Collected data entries
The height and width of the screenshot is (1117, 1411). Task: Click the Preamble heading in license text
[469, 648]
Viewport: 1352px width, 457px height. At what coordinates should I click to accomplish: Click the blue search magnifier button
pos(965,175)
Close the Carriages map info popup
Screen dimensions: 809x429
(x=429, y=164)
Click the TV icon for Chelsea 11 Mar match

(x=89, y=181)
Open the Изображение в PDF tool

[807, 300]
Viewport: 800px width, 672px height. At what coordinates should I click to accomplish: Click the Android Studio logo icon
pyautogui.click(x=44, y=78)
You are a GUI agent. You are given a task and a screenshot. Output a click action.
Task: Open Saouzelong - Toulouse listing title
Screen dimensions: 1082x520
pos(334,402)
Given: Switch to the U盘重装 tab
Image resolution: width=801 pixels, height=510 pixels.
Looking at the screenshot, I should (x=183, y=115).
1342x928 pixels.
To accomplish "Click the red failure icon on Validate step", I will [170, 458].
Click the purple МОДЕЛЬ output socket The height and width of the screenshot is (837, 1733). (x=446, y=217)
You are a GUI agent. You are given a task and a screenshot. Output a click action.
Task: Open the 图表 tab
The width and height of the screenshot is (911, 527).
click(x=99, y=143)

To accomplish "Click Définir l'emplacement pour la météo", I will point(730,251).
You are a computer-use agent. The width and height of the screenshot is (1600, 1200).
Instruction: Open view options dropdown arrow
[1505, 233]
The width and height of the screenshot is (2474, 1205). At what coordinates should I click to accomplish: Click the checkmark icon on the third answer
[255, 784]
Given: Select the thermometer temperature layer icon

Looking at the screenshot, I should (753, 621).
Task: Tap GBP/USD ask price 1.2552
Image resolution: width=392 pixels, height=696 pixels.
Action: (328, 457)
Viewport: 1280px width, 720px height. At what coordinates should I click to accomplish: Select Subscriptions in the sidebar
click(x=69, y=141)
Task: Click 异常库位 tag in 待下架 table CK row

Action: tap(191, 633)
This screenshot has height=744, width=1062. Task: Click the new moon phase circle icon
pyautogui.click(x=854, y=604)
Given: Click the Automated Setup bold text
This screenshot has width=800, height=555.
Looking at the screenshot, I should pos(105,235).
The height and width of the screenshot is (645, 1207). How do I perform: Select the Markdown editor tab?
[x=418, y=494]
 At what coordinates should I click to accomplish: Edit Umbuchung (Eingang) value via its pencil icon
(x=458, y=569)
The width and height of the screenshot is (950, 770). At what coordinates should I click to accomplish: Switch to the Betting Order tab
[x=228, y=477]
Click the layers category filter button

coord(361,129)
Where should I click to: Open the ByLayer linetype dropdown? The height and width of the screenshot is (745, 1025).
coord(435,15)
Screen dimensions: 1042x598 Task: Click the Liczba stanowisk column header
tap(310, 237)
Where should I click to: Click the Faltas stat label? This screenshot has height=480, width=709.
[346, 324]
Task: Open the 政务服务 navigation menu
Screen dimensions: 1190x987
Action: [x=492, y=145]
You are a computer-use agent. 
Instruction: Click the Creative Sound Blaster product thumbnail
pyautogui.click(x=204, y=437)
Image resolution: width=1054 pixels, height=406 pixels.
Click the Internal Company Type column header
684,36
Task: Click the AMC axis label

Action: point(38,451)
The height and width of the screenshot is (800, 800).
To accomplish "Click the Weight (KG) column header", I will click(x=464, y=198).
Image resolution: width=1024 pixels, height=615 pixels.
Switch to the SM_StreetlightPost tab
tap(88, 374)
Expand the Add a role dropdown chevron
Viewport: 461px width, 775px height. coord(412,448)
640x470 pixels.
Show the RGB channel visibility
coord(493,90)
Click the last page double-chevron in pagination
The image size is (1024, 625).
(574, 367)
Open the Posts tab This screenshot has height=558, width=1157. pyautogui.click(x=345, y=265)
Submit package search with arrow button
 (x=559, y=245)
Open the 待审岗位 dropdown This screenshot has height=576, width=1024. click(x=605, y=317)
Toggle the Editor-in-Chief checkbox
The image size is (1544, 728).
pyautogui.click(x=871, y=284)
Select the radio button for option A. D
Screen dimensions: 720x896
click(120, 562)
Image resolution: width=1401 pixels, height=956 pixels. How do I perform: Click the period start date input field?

REQUIREMENT » Look through the entries for lines containing the word "agent" and return each one.

FINAL ANSWER »
You are a GUI agent. You are given a task and a screenshot. Output a click action.
You are a GUI agent. You are given a task and a screenshot. Output a click action.
You are a computer-use agent. The width and height of the screenshot is (1600, 1200).
You are a computer-use agent. 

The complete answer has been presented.